January 3, 2018         By: Steven Anderson

2017 was quite a year when it comes to mobile payments, and there’s every indication that 2018 will also be described as quite a year once we stand on the threshold of 2019. Mastercard, not surprisingly, had a hand in many of those developments, as recent word from Mastercard’s chief product officer Michael Miebach detailed.

Miebach’s biggest point was the sheer pace of technological development over the year. Not only did Mastercard buy up a few companies and agree to work independently with several others, but there were other technological breakthroughs involved that drove Mastercard to new levels of operations.
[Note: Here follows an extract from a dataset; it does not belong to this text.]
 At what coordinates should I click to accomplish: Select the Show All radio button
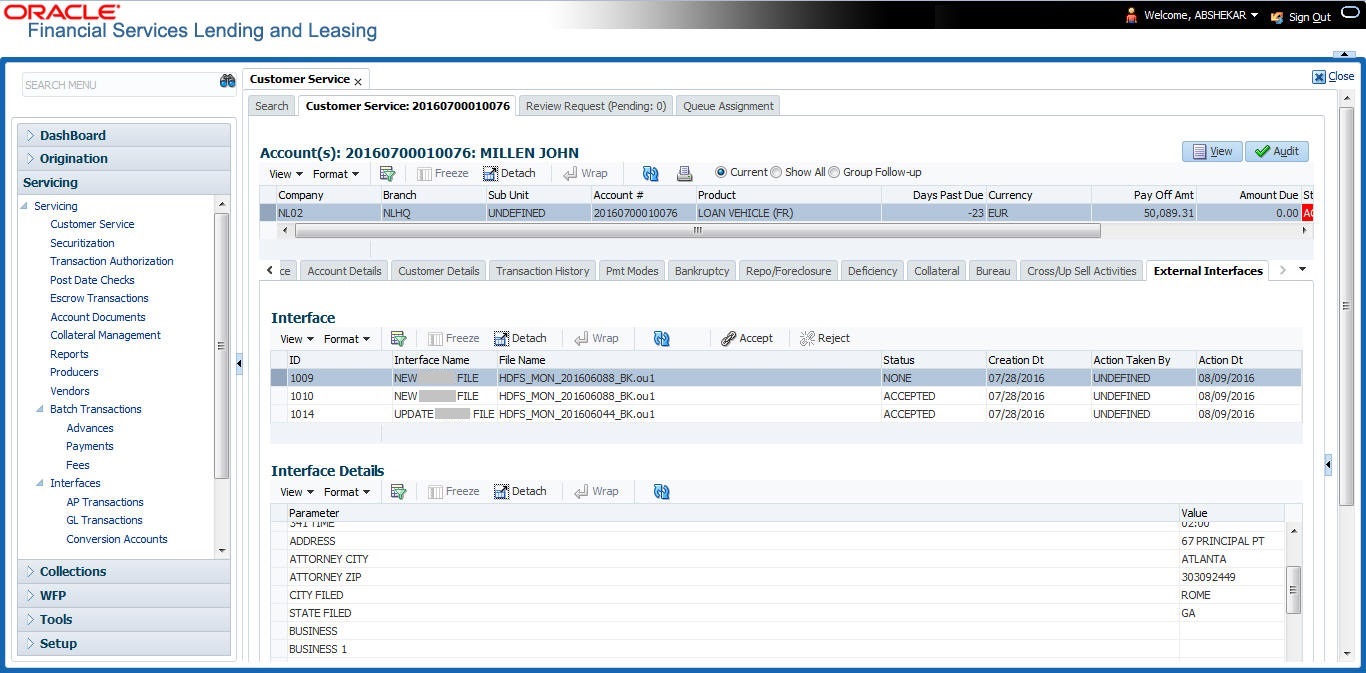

With the overall goal of making a payments infrastructure that’s both easy to use and powerful enough to handle every function a user might want, it’s no surprise that impressive new technologies must get involved. The increasing use of applications programming interfaces (APIs) is a major new step forward here.
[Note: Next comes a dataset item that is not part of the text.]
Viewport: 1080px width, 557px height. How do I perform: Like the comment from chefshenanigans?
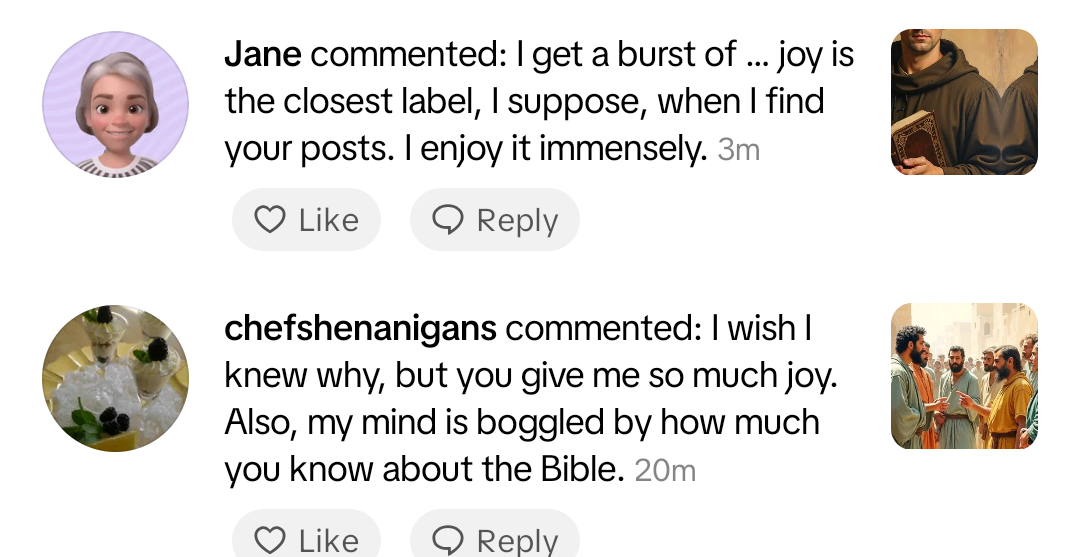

Moreover, Mastercard—among many other businesses—started really realizing that there were more ways to pay than just business-to-consumer (B2C). The explosive growth of Venmo proved that peer-to-peer (P2P) was big business, and business-to-business (B2B) also showed that businesses wanted the same level of ease of use that they had in paying for lunch.
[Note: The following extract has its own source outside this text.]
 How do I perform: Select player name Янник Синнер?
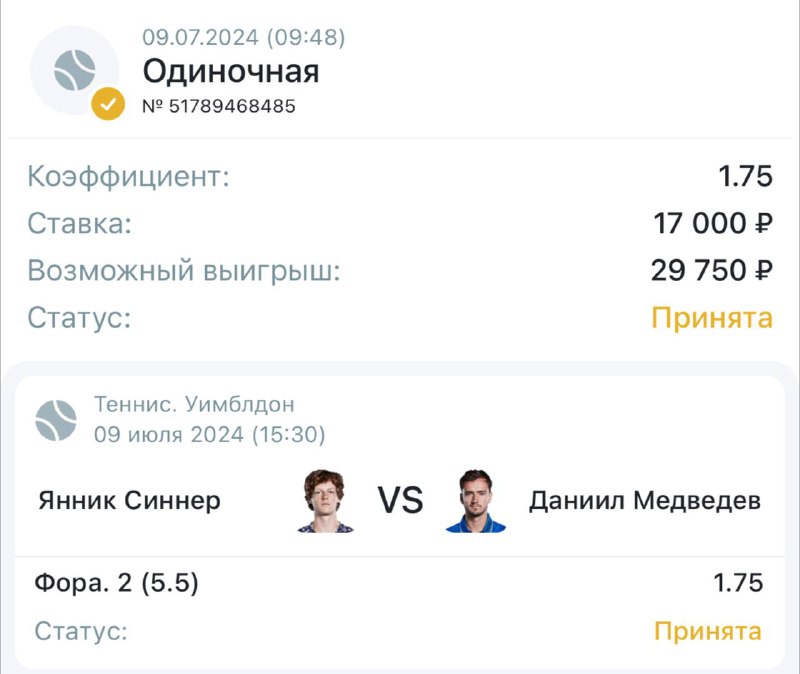point(127,500)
Additionally, Mastercard got to work in straddling one of the greatest conceptual walls there is: how to make a system safe, but not so safe that it’s useless. A room with no doors is the easiest room to protect, but what’s the point of having a room no one can use? Biometrics are naturally playing a big role here, and Mastercard made major strides on this front with NuData’s behavioral biometrics systems and Brighterion’s SmartAgent AI software.

Mastercard had one big year in 2017. It will likely have another to follow. We’ve seen a lot of changes just in the last 12 months, from Starbucks’ mobile order ahead system that was too good for its own good to an increasing use of AI and biometrics in security and payment facilitation. We’ve seen cryptocurrency explode, and dozens of hacks. We’ve seen customers get tired of loyalty programs and Pizza Hut allow people to order pizza from their sneakers.

My mind is already boggled, and 2018 likely won’t slow the pace of change any. Mastercard’s developments are just the beginning.